* [What to work on] A verbatim reproduction of the lines below, from the line containing "This screenshot has height=784, width=1530." through the line containing "You are a computer-use agent. This", both ends included, is the whole required output.

* [Provided records]
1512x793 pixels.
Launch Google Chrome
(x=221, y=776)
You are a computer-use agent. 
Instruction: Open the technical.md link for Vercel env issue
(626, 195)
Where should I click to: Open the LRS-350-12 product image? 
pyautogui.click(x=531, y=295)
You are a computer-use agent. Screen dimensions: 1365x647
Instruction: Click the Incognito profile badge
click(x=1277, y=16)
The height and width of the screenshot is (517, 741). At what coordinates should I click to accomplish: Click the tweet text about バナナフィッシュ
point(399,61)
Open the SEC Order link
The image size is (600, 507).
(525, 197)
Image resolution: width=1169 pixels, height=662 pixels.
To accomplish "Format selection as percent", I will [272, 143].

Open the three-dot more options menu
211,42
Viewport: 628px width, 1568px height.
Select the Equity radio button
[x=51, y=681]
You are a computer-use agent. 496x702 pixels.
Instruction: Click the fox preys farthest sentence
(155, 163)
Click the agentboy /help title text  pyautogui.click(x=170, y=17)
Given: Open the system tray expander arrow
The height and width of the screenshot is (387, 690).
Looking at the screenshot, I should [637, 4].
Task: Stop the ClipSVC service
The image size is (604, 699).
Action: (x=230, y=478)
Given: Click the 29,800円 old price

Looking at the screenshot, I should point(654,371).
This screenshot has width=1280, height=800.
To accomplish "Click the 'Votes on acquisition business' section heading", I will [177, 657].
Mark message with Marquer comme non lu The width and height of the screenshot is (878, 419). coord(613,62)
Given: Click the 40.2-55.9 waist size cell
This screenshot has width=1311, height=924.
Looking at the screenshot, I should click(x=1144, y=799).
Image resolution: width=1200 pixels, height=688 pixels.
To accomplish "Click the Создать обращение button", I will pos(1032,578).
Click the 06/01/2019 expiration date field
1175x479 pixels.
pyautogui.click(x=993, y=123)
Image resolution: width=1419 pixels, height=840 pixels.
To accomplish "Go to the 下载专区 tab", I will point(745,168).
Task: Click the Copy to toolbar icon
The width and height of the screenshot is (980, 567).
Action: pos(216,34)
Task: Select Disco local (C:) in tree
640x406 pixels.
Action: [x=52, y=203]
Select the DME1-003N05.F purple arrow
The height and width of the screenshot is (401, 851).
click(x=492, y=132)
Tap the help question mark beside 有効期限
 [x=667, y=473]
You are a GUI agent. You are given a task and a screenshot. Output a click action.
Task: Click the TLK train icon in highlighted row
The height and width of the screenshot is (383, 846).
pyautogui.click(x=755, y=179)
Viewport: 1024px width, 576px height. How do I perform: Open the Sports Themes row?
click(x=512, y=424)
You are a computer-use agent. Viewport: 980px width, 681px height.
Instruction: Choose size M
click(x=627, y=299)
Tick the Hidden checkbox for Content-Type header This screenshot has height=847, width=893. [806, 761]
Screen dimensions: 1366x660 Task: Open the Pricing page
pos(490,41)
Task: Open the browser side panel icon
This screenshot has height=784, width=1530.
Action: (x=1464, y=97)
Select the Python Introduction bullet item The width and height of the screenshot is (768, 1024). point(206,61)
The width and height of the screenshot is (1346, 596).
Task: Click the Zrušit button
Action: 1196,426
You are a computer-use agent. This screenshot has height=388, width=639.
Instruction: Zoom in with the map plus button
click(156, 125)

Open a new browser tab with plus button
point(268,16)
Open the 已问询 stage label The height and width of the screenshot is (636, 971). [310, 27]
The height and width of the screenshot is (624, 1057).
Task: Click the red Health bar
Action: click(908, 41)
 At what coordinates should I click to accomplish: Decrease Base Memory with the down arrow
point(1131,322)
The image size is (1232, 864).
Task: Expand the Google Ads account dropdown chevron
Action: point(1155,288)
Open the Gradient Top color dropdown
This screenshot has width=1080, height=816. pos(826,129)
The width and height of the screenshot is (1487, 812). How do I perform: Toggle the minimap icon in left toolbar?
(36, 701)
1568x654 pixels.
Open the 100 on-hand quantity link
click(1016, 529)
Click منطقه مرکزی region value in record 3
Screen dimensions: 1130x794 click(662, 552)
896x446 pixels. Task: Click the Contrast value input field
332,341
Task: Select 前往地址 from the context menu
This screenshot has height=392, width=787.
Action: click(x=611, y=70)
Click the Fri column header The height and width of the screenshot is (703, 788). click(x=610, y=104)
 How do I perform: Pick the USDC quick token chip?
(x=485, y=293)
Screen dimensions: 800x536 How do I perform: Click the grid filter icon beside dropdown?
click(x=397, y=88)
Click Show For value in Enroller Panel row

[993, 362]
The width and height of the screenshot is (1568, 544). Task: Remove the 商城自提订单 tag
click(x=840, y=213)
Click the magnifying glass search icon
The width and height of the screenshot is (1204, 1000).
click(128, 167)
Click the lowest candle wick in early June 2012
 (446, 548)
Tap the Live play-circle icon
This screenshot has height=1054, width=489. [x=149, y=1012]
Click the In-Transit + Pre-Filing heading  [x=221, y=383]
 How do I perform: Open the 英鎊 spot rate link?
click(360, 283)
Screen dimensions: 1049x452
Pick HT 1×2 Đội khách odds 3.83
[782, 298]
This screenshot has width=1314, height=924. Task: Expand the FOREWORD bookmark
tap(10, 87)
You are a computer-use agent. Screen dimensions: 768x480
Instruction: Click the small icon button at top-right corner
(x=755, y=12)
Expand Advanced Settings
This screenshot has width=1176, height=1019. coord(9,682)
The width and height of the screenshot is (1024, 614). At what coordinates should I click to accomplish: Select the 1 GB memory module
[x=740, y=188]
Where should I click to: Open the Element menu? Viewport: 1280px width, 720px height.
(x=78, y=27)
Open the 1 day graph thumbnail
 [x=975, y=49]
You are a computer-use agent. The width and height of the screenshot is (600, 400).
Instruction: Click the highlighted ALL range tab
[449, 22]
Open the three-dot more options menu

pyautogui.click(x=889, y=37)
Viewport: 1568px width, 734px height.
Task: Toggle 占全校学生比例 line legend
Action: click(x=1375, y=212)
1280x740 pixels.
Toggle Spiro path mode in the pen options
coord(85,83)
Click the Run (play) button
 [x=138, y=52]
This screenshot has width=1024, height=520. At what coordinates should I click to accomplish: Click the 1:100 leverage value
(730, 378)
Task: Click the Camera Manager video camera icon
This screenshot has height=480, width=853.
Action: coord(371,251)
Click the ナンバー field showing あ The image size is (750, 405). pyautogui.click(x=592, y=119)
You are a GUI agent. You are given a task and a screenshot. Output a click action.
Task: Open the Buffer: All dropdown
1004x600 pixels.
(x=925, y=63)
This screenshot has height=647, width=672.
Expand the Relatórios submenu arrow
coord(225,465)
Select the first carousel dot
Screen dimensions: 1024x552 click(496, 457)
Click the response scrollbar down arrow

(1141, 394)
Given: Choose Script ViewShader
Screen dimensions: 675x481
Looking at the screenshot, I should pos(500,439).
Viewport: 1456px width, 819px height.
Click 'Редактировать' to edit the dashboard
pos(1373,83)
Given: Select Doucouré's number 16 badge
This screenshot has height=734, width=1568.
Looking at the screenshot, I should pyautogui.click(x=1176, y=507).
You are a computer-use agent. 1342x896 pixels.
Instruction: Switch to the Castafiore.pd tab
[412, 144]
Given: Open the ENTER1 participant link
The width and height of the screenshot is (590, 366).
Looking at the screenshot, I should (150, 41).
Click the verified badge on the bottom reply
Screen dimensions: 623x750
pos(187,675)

* [Finished exercise]
This screenshot has height=784, width=1530.
Action: (x=1464, y=97)
Select the Python Introduction bullet item The width and height of the screenshot is (768, 1024). point(206,61)
The width and height of the screenshot is (1346, 596).
Task: Click the Zrušit button
Action: 1196,426
You are a computer-use agent. This screenshot has height=388, width=639.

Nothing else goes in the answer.